*** Materials provided Section Begins ***
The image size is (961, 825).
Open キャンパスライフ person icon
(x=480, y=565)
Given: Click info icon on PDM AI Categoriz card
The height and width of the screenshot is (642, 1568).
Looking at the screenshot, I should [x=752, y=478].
*** Materials provided Section Ends ***
=== What the task requires ===
Give again, exactly and with nothing added, the lines running from the one that contains "Given: Click info" to the last line of the material.

=== Answer for this exercise ===
Given: Click info icon on PDM AI Categoriz card
The height and width of the screenshot is (642, 1568).
Looking at the screenshot, I should [x=752, y=478].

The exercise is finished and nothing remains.